__DOCUMENT SEGMENT__
Begin
RE: FieldsReader synchronized access vs. ThreadLocal ?

Robert Engels
If you can get much higher throughput from a single threaded client, then
you should queue the requests in the server and process them from a single
thread (or a small pool of threads).

If you can get much higher throughput from a single threaded client seems to
also imply that Lucene (or at least your packaging) is NOT very concurrent
(since more threads actually reduce the efficiency).

-----Original Message-----
From: Peter Keegan [mailto:[hidden email]]
Sent: Friday, May 19, 2006 9:03 AM
To: [hidden email]; [hidden email]
Subject: Re: FieldsReader synchronized access vs. ThreadLocal ?


The queries are mostly boolean (all AND'd terms), no. of terms varies
anywhere from a few to 25 or more, with 1 or 2 sort fields.

My tests are designed to measure total query throughput, not just raw search
speed. The client test program blasts queries from >50 threads over a socket
and runs on a separate server from Lucene. I can get much higher rates by
just blasting from a single thread in the client, but this doesn't simulate
the real use model.

Peter

On 5/19/06, Robert Engels <[hidden email]> wrote:

>
> As an aside,
>
> On my VERY crappy 1.2 ghz single CPU P4, using a index of 300k documents,
> I
> can perform 50 searches per second (returning 20 document matches each).
> This includes the time to serialize and send the results to the client
> (although the client is on the same machine, but it also competes for cpu
> with the search server).
>
> Based on some informal viewing of the CPU usage, the client consume 50-70%
> of the cpu, so I would assume that moving the client off the server should
> double the queries per second (although there would be additional delay
> due
> to network transmission). So even a single CPU P4 could easily do 100
> queries per second.
>
> Even though we are comparing apples and oranges, unless you are performing
> some really expensive queries, I would expect your configuration to be
> MUCH
> faster.
>
> -----Original Message-----
> From: Peter Keegan [mailto:[hidden email]]
> Sent: Thursday, May 18, 2006 1:32 PM
> To: [hidden email]; [hidden email]
> Subject: Re: FieldsReader synchronized access vs. ThreadLocal ?
>
>
> I'm returning 20 results (about .5Kb each). In fact, I had to reduce that
> from 50 because the network was becoming the bottleneck.
>
> On the 16-cpu server, I ran tests using 8, 16 and 32 query threads, but
> there was no improvement with more threads. I still believe the hardware
> was
> to blame.
End
[Element and text position rows]
Begin
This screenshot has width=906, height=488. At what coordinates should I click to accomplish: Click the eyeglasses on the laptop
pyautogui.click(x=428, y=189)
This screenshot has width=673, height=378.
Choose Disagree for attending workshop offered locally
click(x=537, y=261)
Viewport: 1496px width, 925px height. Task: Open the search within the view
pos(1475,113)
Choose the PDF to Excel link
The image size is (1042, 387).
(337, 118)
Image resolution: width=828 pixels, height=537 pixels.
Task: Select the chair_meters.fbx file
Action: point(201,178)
End
__ACTIONS TO TAKE__
a: In the FieldsReader thread, list every query thread count used in the tests run on the 16-cpu server.
b: Reproduce the passage of the FieldsReader thread between "On 5/19/06, Robert" and "document matches each).", inclusive.

__ANSWER SET__
a: 8, 16, 32

b:
On 5/19/06, Robert Engels <[hidden email]> wrote:

>
> As an aside,
>
> On my VERY crappy 1.2 ghz single CPU P4, using a index of 300k documents,
> I
> can perform 50 searches per second (returning 20 document matches each).